_Supplied text_
Reading integers from a file into vector


#1

i have a file in which there are 1800 + integer , each integer is in different line
i want to know how can i know exact number of lines in file and set loop accordingly
and load each number into vector as i64 , i tried searching throughout internet for file io with rust , but all were regarding strings and i dont want to convert


#2

I’m assuming this is a text file since you mentioned that “each integer is in different line”.

You don’t need to know how many lines there are. Instead, just iterate over the lines and parse out the i64 from each line. Here’re a couple of versions to get you started, with the first being more “functional”:

use std::fs::File;
use std::io::{BufRead, BufReader, Error, ErrorKind, Read};

fn read<R: Read>(io: R) -> Result<Vec<i64>, Error> {
    let br = BufReader::new(io);
    br.lines()
        .map(|line| line.and_then(|v| v.parse().map_err(|e| Error::new(ErrorKind::InvalidData, e))))
        .collect()
}

fn read2<R: Read>(io: R) -> Result<Vec<i64>, Error> {
    let br = BufReader::new(io);
    let mut v = vec![];
    for line in br.lines() {
        v.push(line?
            .trim()
            .parse()
            .map_err(|e| Error::new(ErrorKind::InvalidData, e))?);
    }
    Ok(v)
}

fn main() -> Result<(), Error> {
    let vec = read(File::open("/some/path/to/file")?)?;
    // use `vec` for whatever
    Ok(())

_Stored data_

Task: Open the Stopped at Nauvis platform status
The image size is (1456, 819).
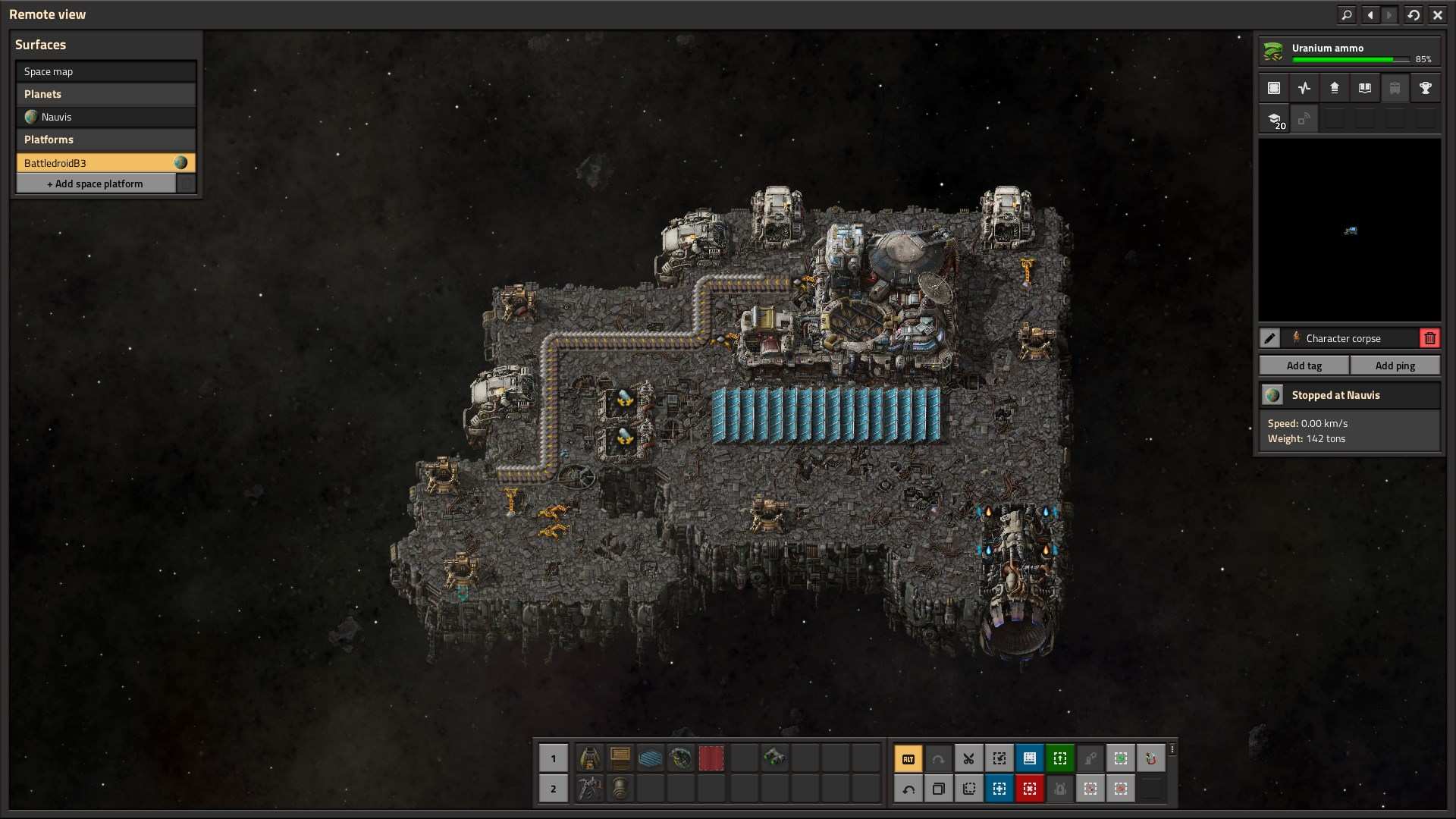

_Problem description_
Swap "BufReader" for "BufferedReader" and write out the stretch of the thread on reading integers from a file from "You don’t need" through "v.parse().map_err(|e| Error::new(ErrorKind::InvalidData, e))))". This material is drawn from a separate source.

_Task solution_
You don’t need to know how many lines there are. Instead, just iterate over the lines and parse out the i64 from each line. Here’re a couple of versions to get you started, with the first being more “functional”:

use std::fs::File;
use std::io::{BufRead, BufferedReader, Error, ErrorKind, Read};

fn read<R: Read>(io: R) -> Result<Vec<i64>, Error> {
    let br = BufferedReader::new(io);
    br.lines()
        .map(|line| line.and_then(|v| v.parse().map_err(|e| Error::new(ErrorKind::InvalidData, e))))